Article Title

A Lightweight Text Mining Tool for Multisite Research

Publication Date



natural language processing, information extraction


Background/Aims: The use of electronic medical records provides researchers and care administrators with access to increased patient information. Much of the information, however, is available only as unstructured data in clinical notes, which limits its accessibility. Various natural language processing systems seek to extract information from the clinical notes and present it as structured data, thereby increasing the data’s usability for research, care administration and quality assurance. Many of the available open-source tools, however, require nontrivial installation and configuration. In addition, customizations, debugging and portability can be challenging for some users.

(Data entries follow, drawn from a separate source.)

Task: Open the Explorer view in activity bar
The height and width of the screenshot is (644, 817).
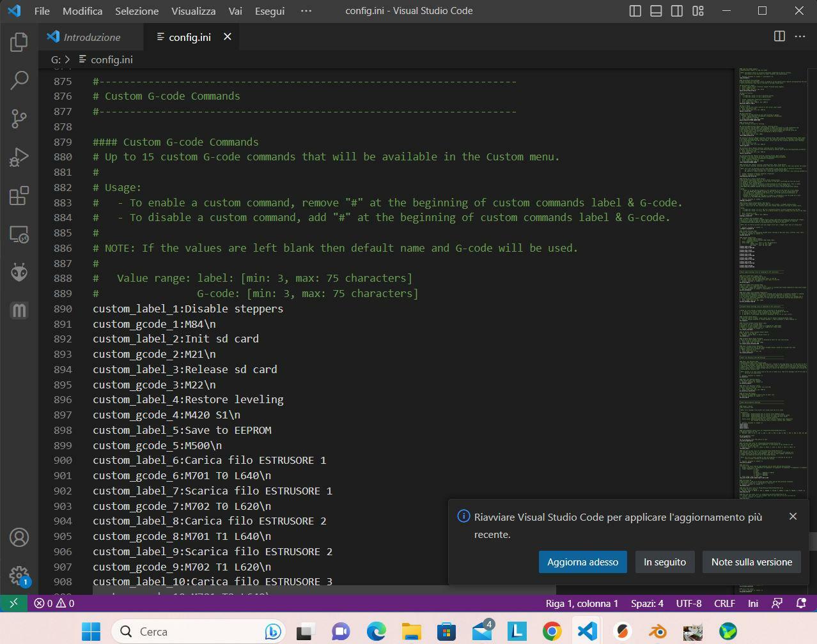Action: pyautogui.click(x=19, y=43)
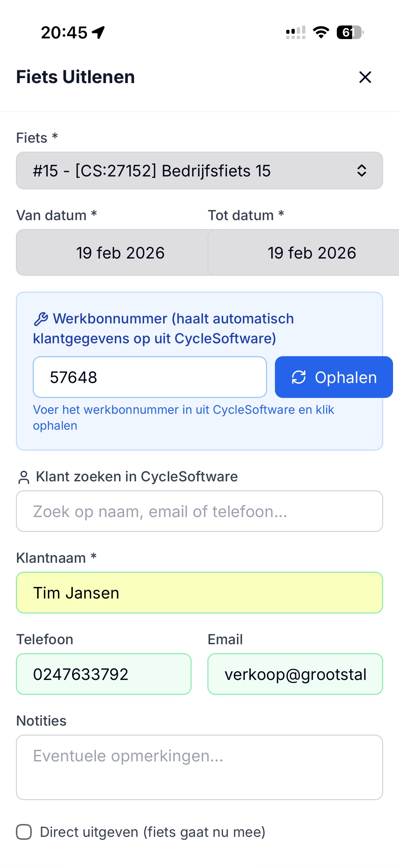Close the Fiets Uitlenen form
This screenshot has height=868, width=399.
pyautogui.click(x=366, y=77)
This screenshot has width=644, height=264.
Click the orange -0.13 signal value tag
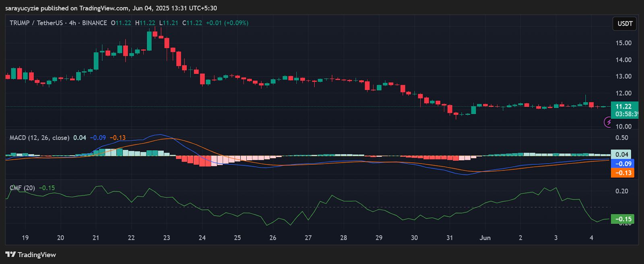click(622, 173)
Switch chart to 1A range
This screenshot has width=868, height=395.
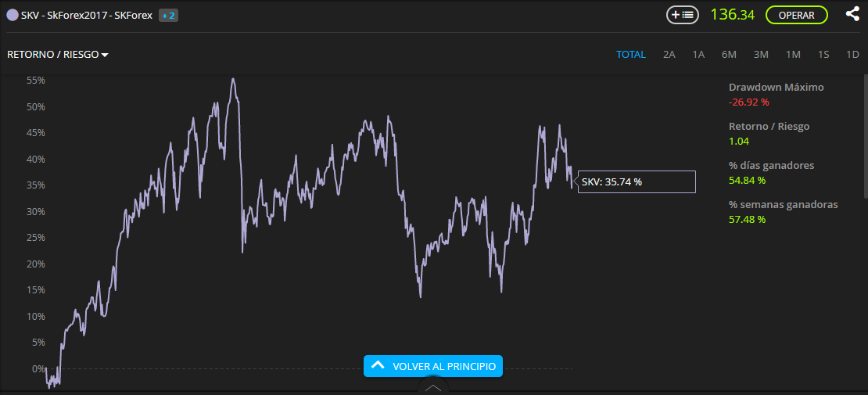tap(698, 55)
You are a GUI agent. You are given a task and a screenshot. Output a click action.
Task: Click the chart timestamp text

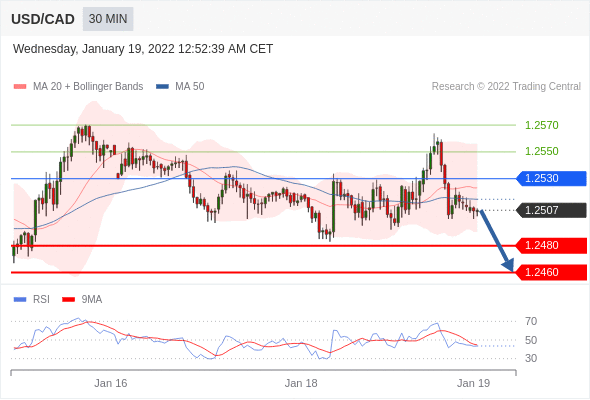tap(143, 49)
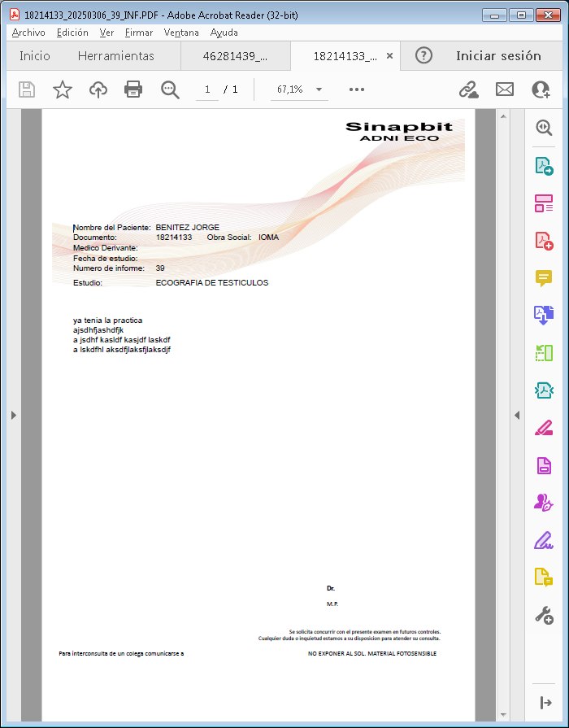
Task: Share link to file icon
Action: click(468, 89)
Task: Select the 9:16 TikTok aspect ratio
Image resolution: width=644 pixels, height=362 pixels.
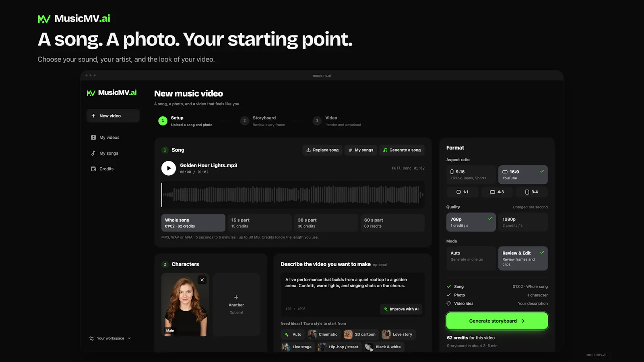Action: pyautogui.click(x=471, y=175)
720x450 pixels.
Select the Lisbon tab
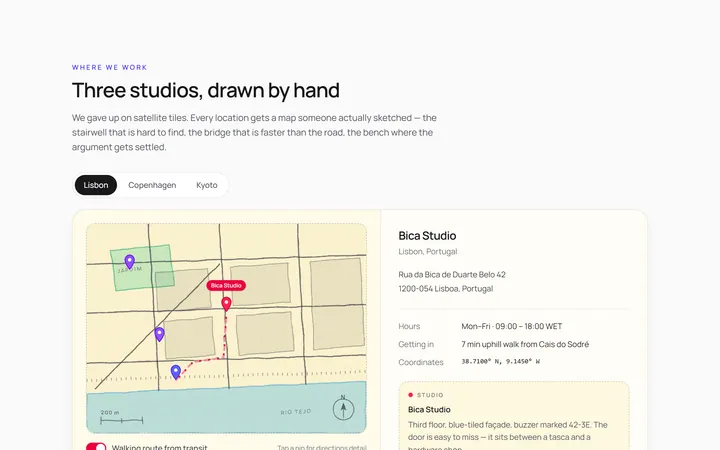pyautogui.click(x=96, y=185)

Methods: We developed a lightweight Python application that performs basic information extraction tasks, but that is easy to install, configure, customize and share. The application relies on a dictionary to extract content from unstructured data. The dictionary is a mapping of a set of concepts (e.g. “hypoesthesia”) to words and phrases that characterize how that concept would appear in clinical text (e.g. “decreased sensation,” “impaired sensation,” etc.). The application converts these words and phrases to regular expressions and searches the text for matching content, attempting to detect variations in spelling and to recognize when the word or phrase is qualified by negation, uncertainty, historical reference or a reference to someone other than the patient.

Results: We tested the application using a dictionary of 792 entries on a set of 205,748 clinical notes. The application completed the information extraction task in less than two hours. We used the more comprehensive Apache Clinical Text Analysis and Knowledge Extraction System (cTAKES) as a comparison using the same dictionary and same notes. We stopped cTAKES after 8.5 days with 144,701 (68.9%) complete.

Discussion: The application provides a quick means to access unstructured data with minimal configurations and environmental settings. Multiple sites can use the same algorithm simply by sharing the dictionary and a configuration file.